For several years, the United Brotherhood of Carpenters and Joiners of America, Local Union Number 1506, (union) had a labor dispute with three contracting companies (companies). The union objected to the companies’ employment of non-union employees and their alleged failure to meet local labor standards, especially wage standards, on construction projects in the Phoenix, Los Angeles, and San Diego metropolitan areas.

The union attempted to induce the companies to change their labor practices by influencing the contracting practices of businesses (retailers) that engage the companies to build retail stores and other construction projects. The union sent the retailers letters promising an "aggressive public information campaign" against the companies, including "highly visible banner displays" at the retailers’ places of business. After the retailers did not respond, the union protested at the sites of eighteen Retailers. The union set up large banners that read "SHAME ON [NAME OF RETAILER]" in big red letters, with the words "LABOR DISPUTE" in somewhat smaller black letters on either side of the text. These banners were placed on public sidewalks, facing away from the retailers and visible to passing motorists and other members of the public. Individual union members also carried other banners, displaying them anywhere from 20 to several hundred feet from the retailers’ entrances. In addition, individual members distributed handbills to passing pedestrians, explaining the nature of the "labor dispute."

One of the companies as well as two of the retailers filed charges with the National Labor Relations Board (board) against the union alleging that the bannering activities "threatened, coerced, or restrained" customers to "cease doing business" with the retailers, and the retailers with the companies, in violation of § 8(b)(4)(ii)(B) of the National Labor Relations Act (Act). The board issued a complaint against the union under § 10(b) of the Act and the regional director filed a petition in the U.S. District Court for the Southern District of California seeking injunctive relief under § 10(l) to bar the union’s bannering activities pending the board’s final resolution of the complaint. After the district court denied the petition, the regional director appealed the district court’s ruling to the Ninth Circuit.

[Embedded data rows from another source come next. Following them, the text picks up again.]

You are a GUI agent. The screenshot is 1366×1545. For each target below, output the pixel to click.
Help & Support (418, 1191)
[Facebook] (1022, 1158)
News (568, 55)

The Ninth Circuit’s Holding

The Ninth Circuit affirmed denial of the injunction, holding: (1) because the banners did not obstruct retailers' entrances and union members did not patrol the area or initiate interaction with the public, the union's conduct did not constitute traditionally proscribed ambulatory secondary picketing, and (2) the phrase "Labor Dispute" on the banners was not fraudulent, because the dispute, although primarily between the union and the companies, also involved retailers who did business with the companies.

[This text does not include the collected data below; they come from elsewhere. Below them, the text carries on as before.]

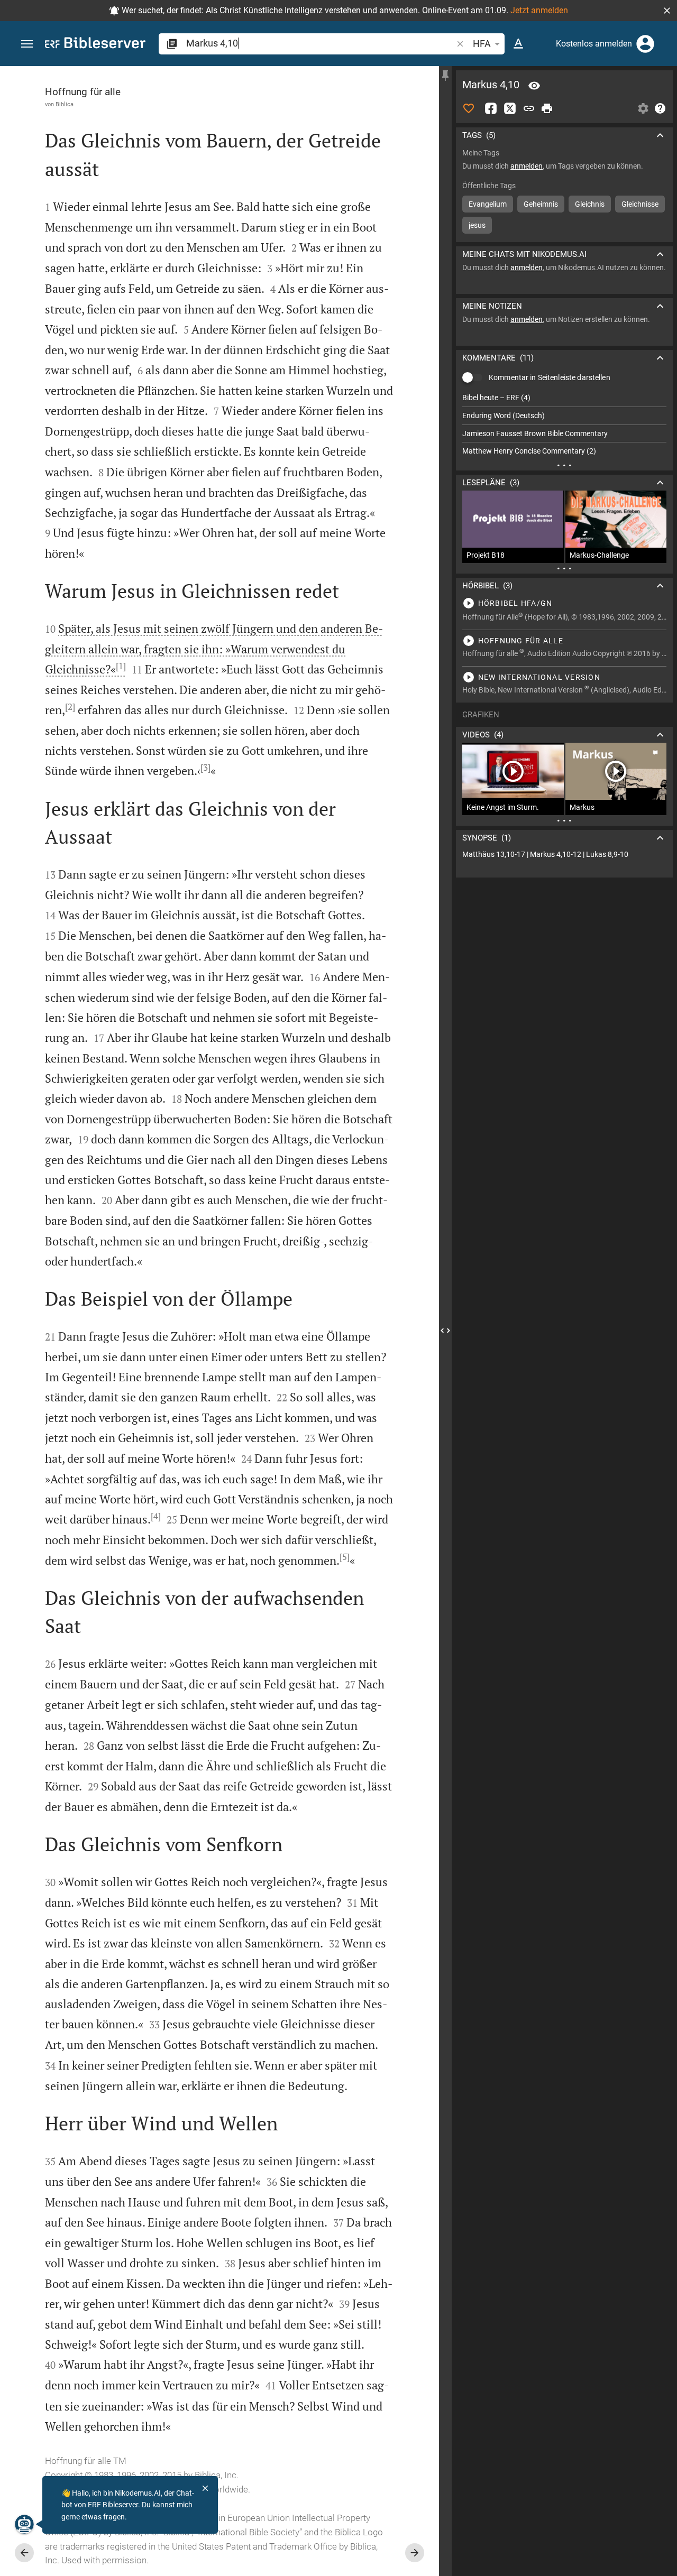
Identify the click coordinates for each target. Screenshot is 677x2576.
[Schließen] (205, 2488)
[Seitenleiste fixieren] (445, 75)
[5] (345, 1557)
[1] (121, 666)
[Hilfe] (660, 108)
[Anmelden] (645, 43)
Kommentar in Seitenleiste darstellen (549, 377)
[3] (205, 767)
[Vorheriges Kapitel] (24, 2552)
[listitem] (564, 398)
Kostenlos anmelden (594, 44)
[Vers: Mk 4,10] (534, 85)
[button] (667, 10)
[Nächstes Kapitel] (414, 2552)
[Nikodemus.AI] (24, 2524)
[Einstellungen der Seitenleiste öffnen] (643, 108)
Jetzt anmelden (539, 10)
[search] (320, 43)
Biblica (65, 104)
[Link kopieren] (528, 108)
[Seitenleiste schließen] (445, 1330)
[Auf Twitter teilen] (509, 108)
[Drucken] (546, 108)
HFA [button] (482, 43)
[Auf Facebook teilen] (490, 108)
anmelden (526, 166)
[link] (564, 854)
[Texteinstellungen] (518, 43)
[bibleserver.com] (95, 44)
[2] (70, 707)
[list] (564, 424)
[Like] (468, 108)
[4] (156, 1516)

Significance for Employers

  • At least in the Ninth Circuit, the only union activity that appears to be clearly proscribed is ambulatory picketing of secondary businesses.
  • A union may use banners to communicate to customers of neutral businesses, in strong terms, at and en route to the neutral businesses’ place of business, that it disapproves of patronizing companies adverse to the union.
  • At least in the Ninth Circuit, a union may use the phrase "labor dispute" when appealing to the customers of businesses whose own labor relations are not the object of the union’s activity, so long as it does not interfere with access to their place of business.

This article is intended to provide information on recent legal developments. It should not be construed as legal advice or legal opinion on specific facts. Pursuant to applicable Rules of Professional Conduct, it may constitute advertising.